Howard University

Criminal Justice Clinic

Criminal Justice Clinic (CJC)

Kelli Neptune, Visiting Assistant Professor of Law and Supervising Attorney, CJC

The Criminal Justice Clinic (CJC) is a one-year clinical course for which a student receives twelve (12) credits. Because the course is year-long, a student receives no credit if he/she does not complete the second semester of the course.

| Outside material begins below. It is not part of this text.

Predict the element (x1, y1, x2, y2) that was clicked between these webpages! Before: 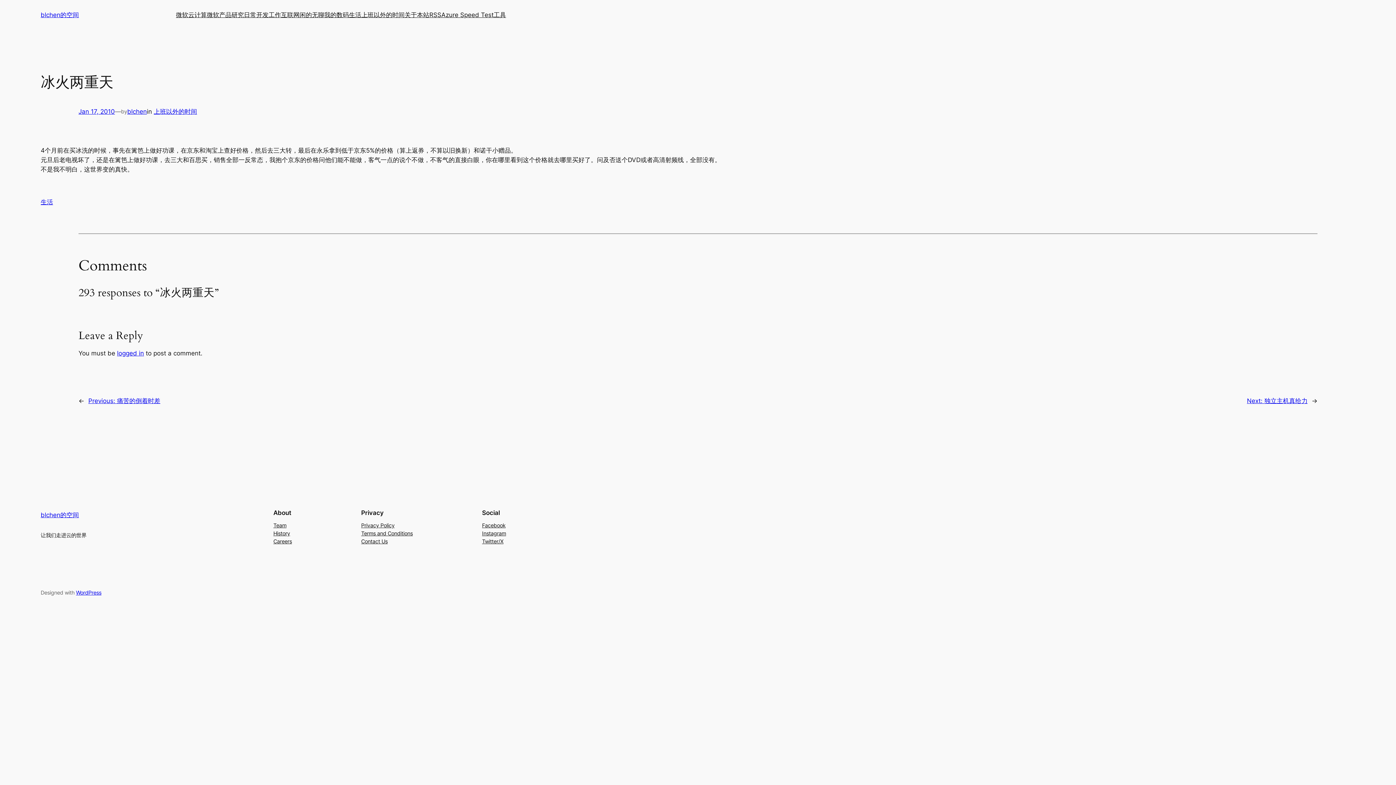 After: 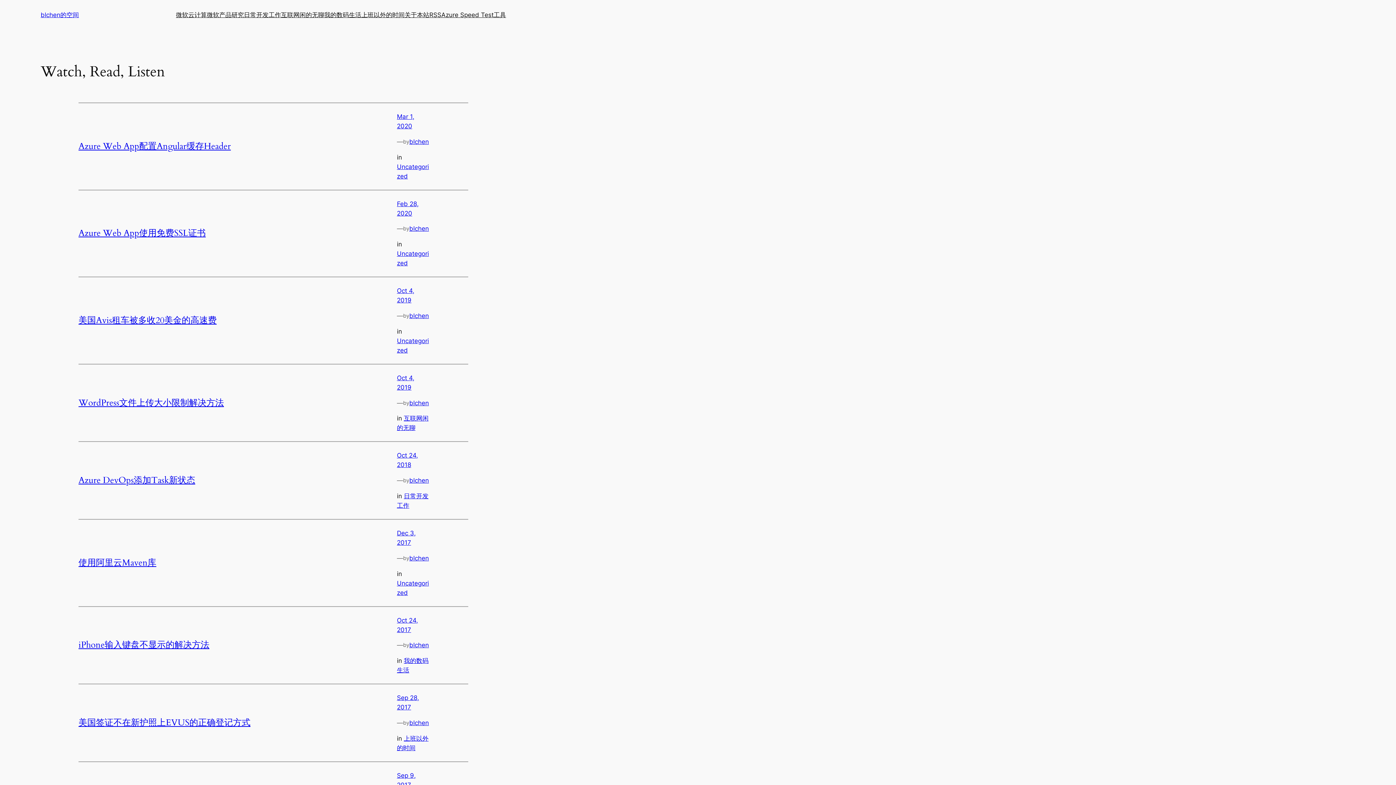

The CJC course includes actual client representation and a classroom seminar. The classroom portion of the clinic includes two (2) seminar sessions per week, each of which is hour and fifty minutes in duration. The classroom component includes review of constitutional law, criminal procedure and evidence, as well as case rounds, analysis of ethical, strategic and client representation issues, and litigation skill development. The legal work includes the representation of indigent adult persons charged with criminal misdemeanors in the District of Columbia Superior Court. Students are responsible for all aspects of the representation of the client, under the direct supervision of the CJC faculty, including preparation for presentation of the case at all stages of the proceeding. Such preparation includes, but is not limited to, client and witness interviews, interaction with the Office of the United States Attorney and the Metropolitan Police Department, legal research and the drafting and filing of litigation pleadings. Students also appear in court at pretrial hearings, trials, sentencing proceedings and parole revocation hearings. The CJC continues to expand to other areas of criminal practice and has in various years included representation at administrative hearings, clemency appeals, juvenile justice matters or the representation of defendants in protective order violations in domestic relations cases.

Eligibility and Prerequisites:

  1. Successful completion of four (4) semesters of law school study;

  2. Successful completion of a course in Evidence, Civil Procedure, and Criminal Procedure (either Criminal Procedure I or Criminal Procedure II) prior to the semester in which the student will be enrolled in the CJC (concurrent enrollment in the CJC and the above-mentioned courses is not permitted);

  3. Eligibility for admission to engage in the limited practice of law in the District of Columbia pursuant to Rule 48 of the Rules of the D.C. Court of Appeals;

  4. Timely completion of an application for enrollment in the CJC and be interviewed and approved for enrollment by the faculty of the CJC, and

  5. Attendance at a mandatory pre-semester orientation program.